===== Records to process =====

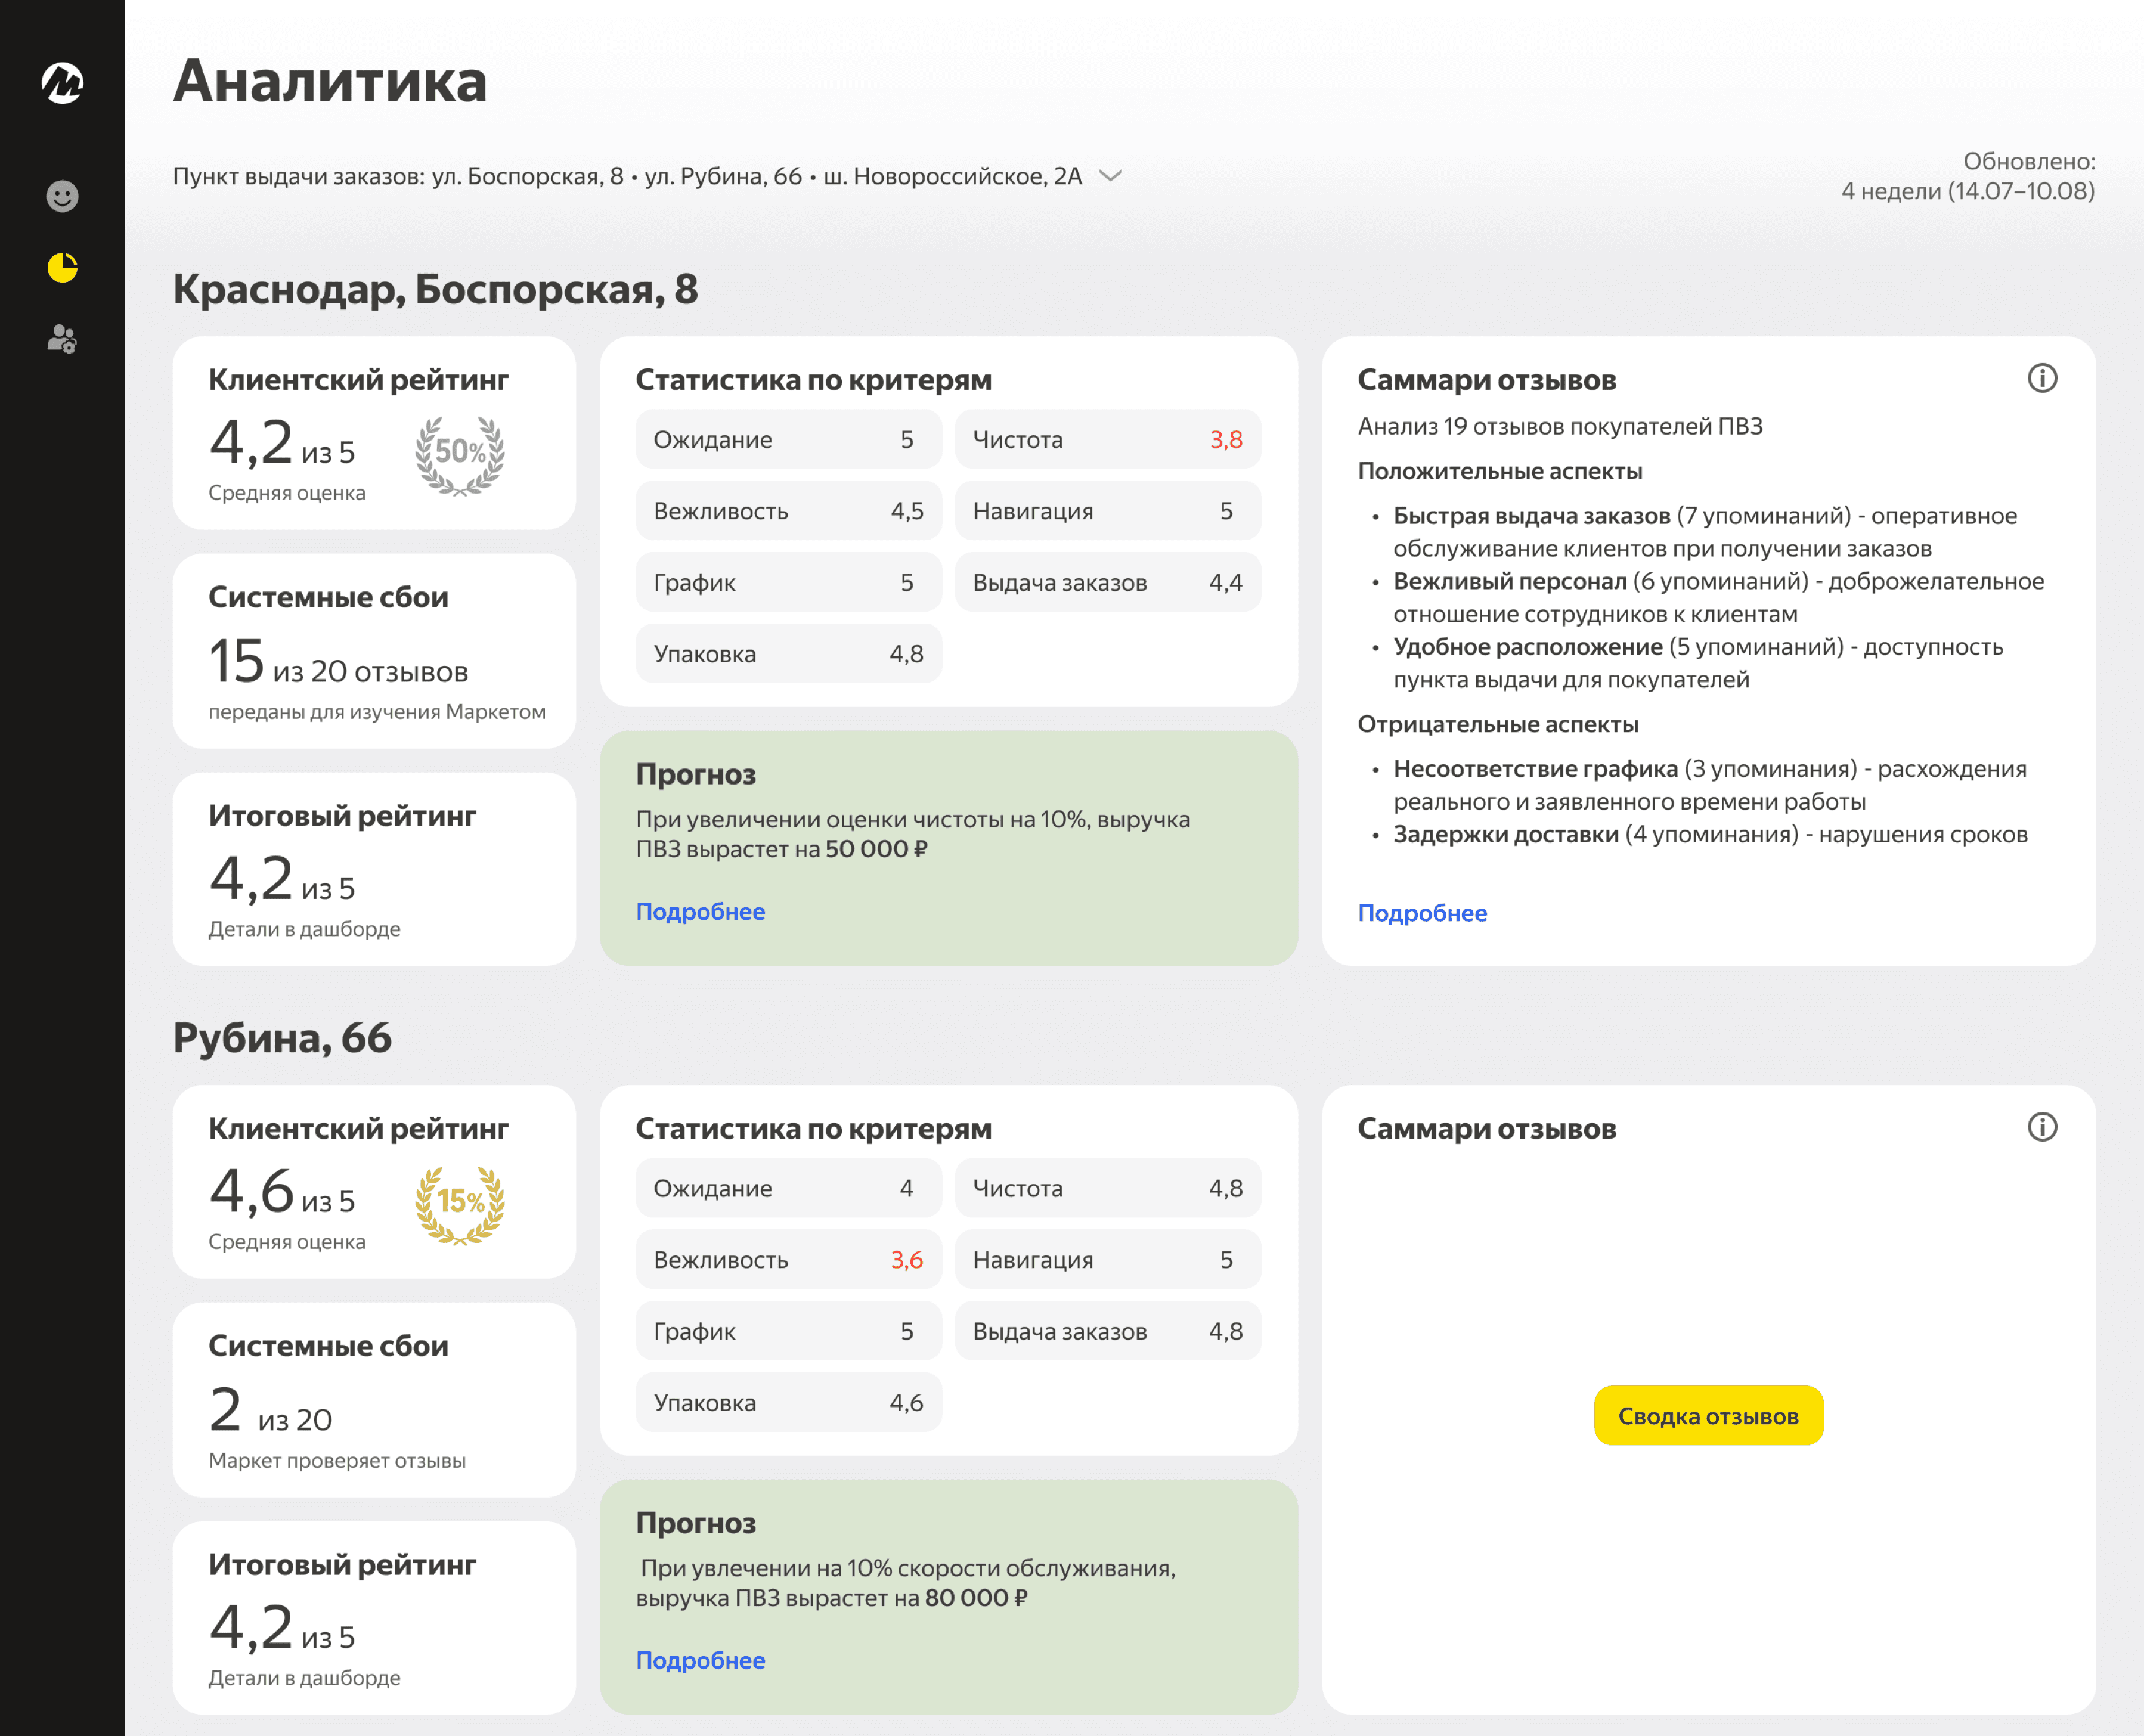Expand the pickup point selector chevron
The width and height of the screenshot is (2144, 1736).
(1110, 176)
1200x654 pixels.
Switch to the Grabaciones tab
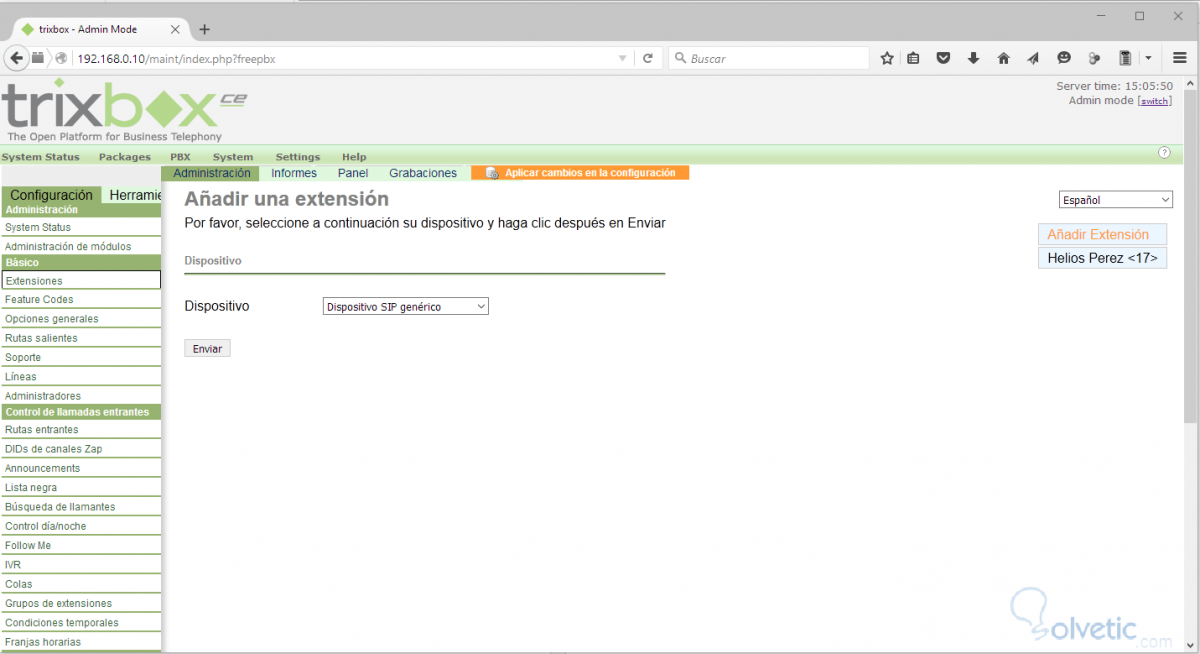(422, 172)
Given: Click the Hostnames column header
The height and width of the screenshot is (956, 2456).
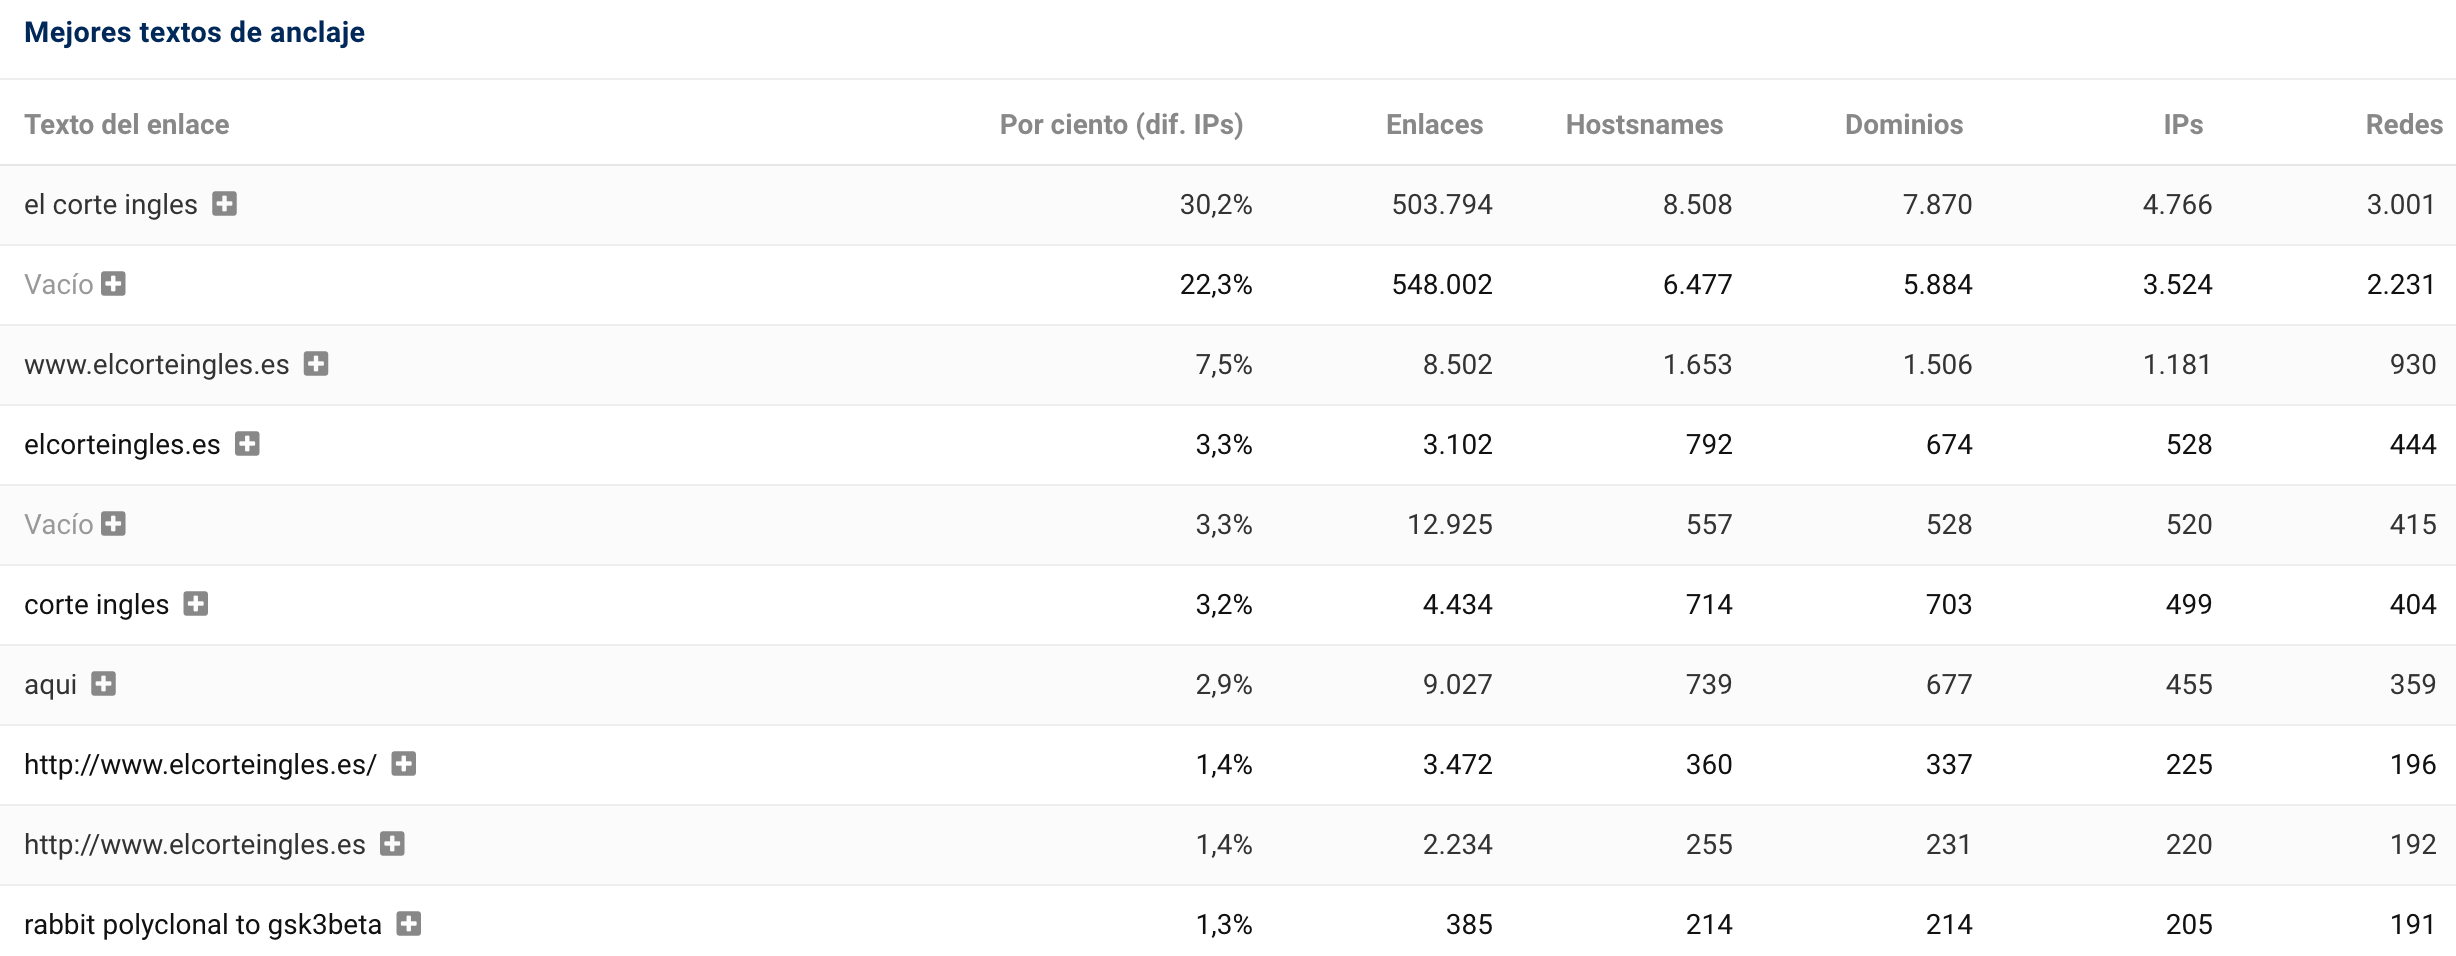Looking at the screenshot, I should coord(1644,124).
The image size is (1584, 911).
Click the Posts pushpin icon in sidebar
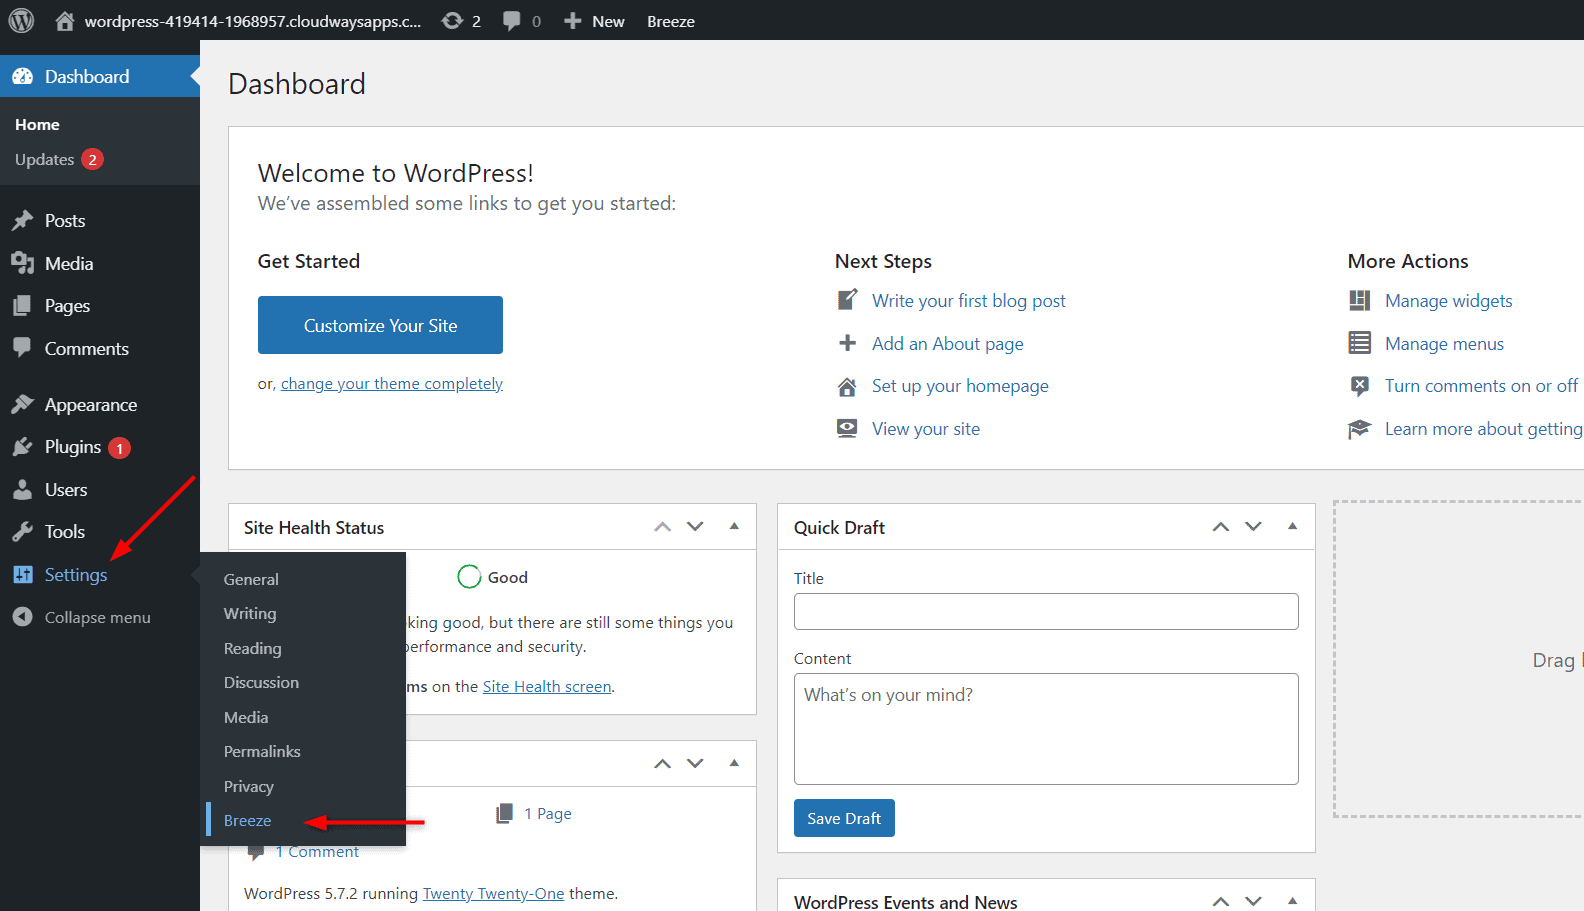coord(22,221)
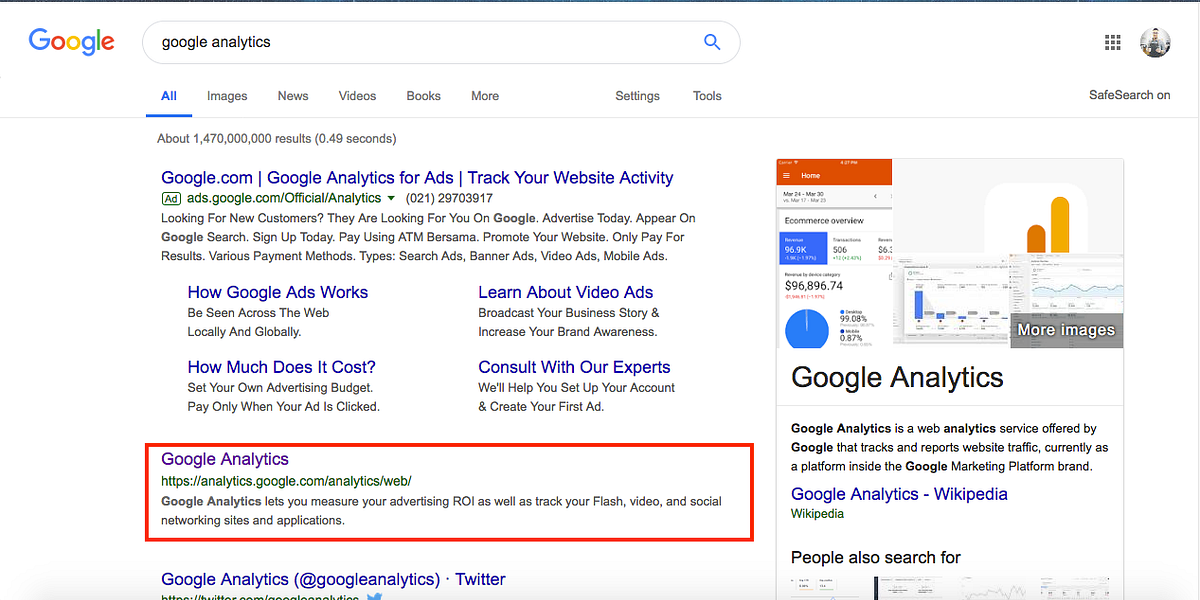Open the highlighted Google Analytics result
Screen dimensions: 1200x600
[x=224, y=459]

=====

Stated exercise: Output each line of the listing as a string in a JSON list, one string per line and no strings for blank lines. Leave the pictures out.

Task solution:
[
  "Expand the pickup point selector chevron",
  "The width and height of the screenshot is (2144, 1736).",
  "(1110, 176)",
  "1200x654 pixels.",
  "Switch to the Grabaciones tab",
  "(422, 172)",
  "Given: Click the Hostnames column header",
  "The height and width of the screenshot is (956, 2456).",
  "Looking at the screenshot, I should coord(1644,124).",
  "The image size is (1584, 911).",
  "Click the Posts pushpin icon in sidebar",
  "coord(22,221)",
  "Open the highlighted Google Analytics result",
  "Screen dimensions: 1200x600",
  "[x=224, y=459]"
]